And, of course, foreign loans are not the cause of reduced production or labor migration. Businesses have been closing due to the low quality of their products and the poor investment climate, which did not allow them to raise funds for modernization. And the reasons for labor migration are low wages in Ukraine, low quality of public services, dissatisfaction of citizens with the living conditions. Low wages, in turn, are the consequence of low productivity due to outdated technology.
On the monetary policy
False
“If we are talking, say, about crediting, about the same emission of money, all of these are myths. We have no money emission. What is a money emission? The emission of money is when there is an additional issue being held.”
In fact, the central bank regularly carries emissions through currency, stock and credit channels, i.e. when the NBU:
- carries out operations on purchase of foreign currency on the interbank market;
- carries out operations on the open market for the purchase of state securities;
- supports liquidity of the banks through refinancing mechanisms.
Since the beginning of 2020, the NBU has bought $926 million of foreign currency on the interbank foreign exchange market and thus issued about UAH 25 billion. Another UAH 9 billion was issued through refinancing loans, but meanwhile operations were carried out to withdraw money from the economy (it is called sterilization) by selling deposit certificates of the National Bank. Such operations amounted to almost UAH 19 billion. Thus, the “net” emission of money this year amounted to UAH 15 billion (= 25 + 9-19).
False
“Our only target was inflation, which is not the case in any monetary country in the world.”

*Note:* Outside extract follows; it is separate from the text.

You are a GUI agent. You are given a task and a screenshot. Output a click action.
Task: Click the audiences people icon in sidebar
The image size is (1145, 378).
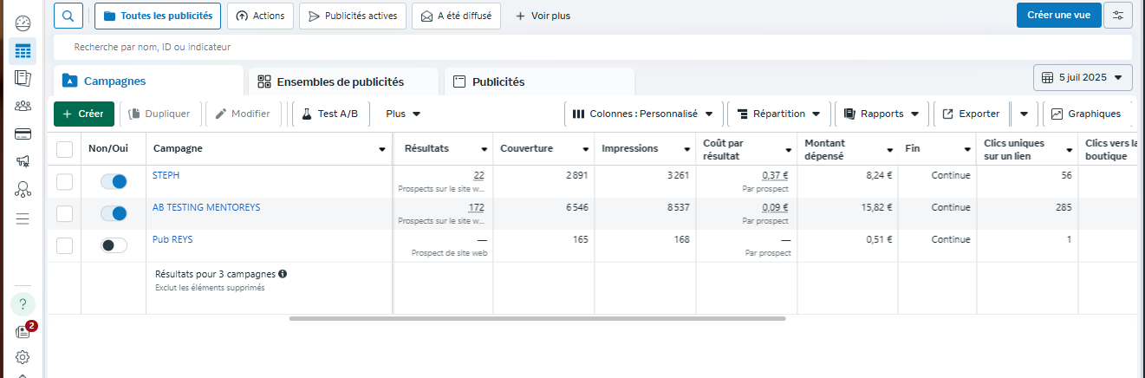[23, 107]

In the inflation targeting regime, which is currently introduced in 48 countries around the world, the main goal of central banks is inflation. Central banks often have an additional goal – economic growth or low unemployment. The Ukrainian central bank also has additional goals.
Thus, the law on the NBU states that the main goal of the National Bank is the price stability (i.e. low inflation). Other goals are financial stability and economic growth. The National Bank is working to achieve them as long as they do not contradict the main goal. Therefore, the statement that the only target in Ukraine is inflation is incorrect.
About the banking sector
False
“The reform of the banking system is not over. That is, most of our banks, which were problematic in 2014, have remained so. Look, who continues to pay high interest rates. We know how it ends…”

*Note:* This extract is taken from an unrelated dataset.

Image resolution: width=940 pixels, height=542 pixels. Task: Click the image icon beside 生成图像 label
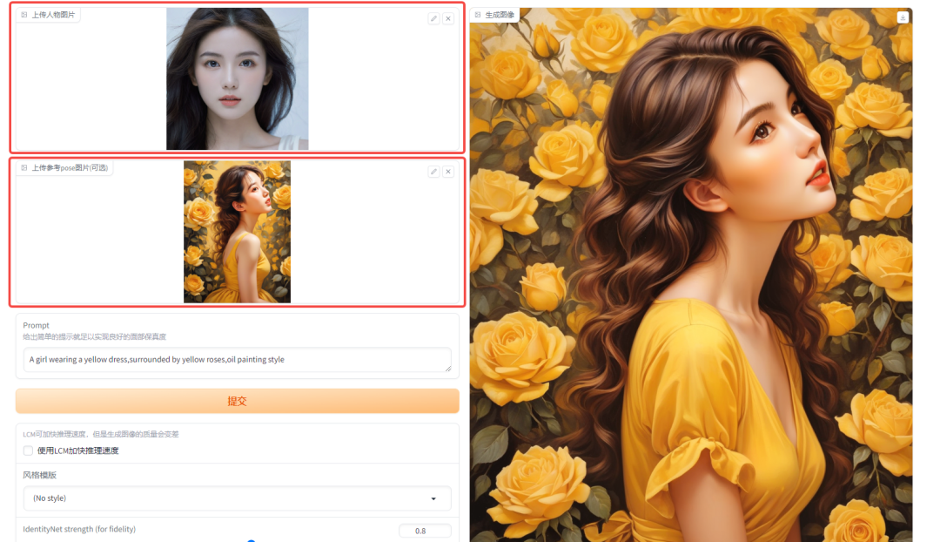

The NBU withdrew most of the troubled banks from the market during 2014-2015. At the end of 2013, there were 180 banks in Ukraine. During the cleanup of the banking system, 104 of them were closed. In 2016, the state recapitalized and nationalized the systemic PrivatBank, and the liquidation of the insolvent Arkada Bank has begun recently. If there were troubled banks in Ukraine today, we would see a “bankfall” during the current crisis. Instead, the banking system is doing well, and this is the result of reforms carried out in previous years.
Also, most of the banks have deposit rates close to the market average, and average rates have been falling over the past year.
Manipulation
“Redistribution from the unproductive to the productive sector. Look at the profitability of the banking system over the past years. It goes overboard. Should it be like that? Look at the European Union and the United States: there banks operate at the level of marginal profitability, i.e. have real problems with profitability. Here they go beyond the scale. ”
In fact, the return (i.e. return on assets of the banking system) grew to about 2% only in 2018. Prior to that, while banks were emerging from the crisis, it was below 1% (i.e. approximately the same as in Europe), and in 2016 it was generally negative.
For comparison, from 2016 to 2020, the average return on assets of the banking system of 28 EU countries was 0.4%, the US banking system – 1.08%, and the banking system of Ukraine – 1.41%. And, although, today the return on assets of Ukrainian banks is really higher than in Europe, but there is no reason to say that it is “beyond the scale”. In the EU and the US, bank profits are less volatile than in Ukraine. Therefore, in the long run, Ukrainian banks do not receive excess profits.
The high return on assets is partly due to higher interest rates in Ukraine. But firstly, such rates were needed to reduce inflation (for example, in 2016, the discount rate was reduced too quickly, and inflation immediately rose). Secondly, banking in Ukraine is more risky due to a weak judiciary system and unpredictable policies. Accordingly, banks need to be more profitable in “good times” in order to be able to cover losses at the expense of profits during the next crisis.
Banks cannot lower down their interest rates instantly. But we see that they are gradually lowering rates following the reduction of the NBU discount rate (see graph).
About the public debt
Manipulation
“There is also an extremely expensive public debt. There is no problem that Ukraine has one of the lowest public debt-to-GDP ratios, taking into account the shadow sector. With this in mind, we generally have one of the best figures in the world, not including Asian countries, the Middle East or Russia, which are resource-oriented and do not have a large international debt…. We have the service somewhere at the level of 10-12% at 60% of debt to GDP.”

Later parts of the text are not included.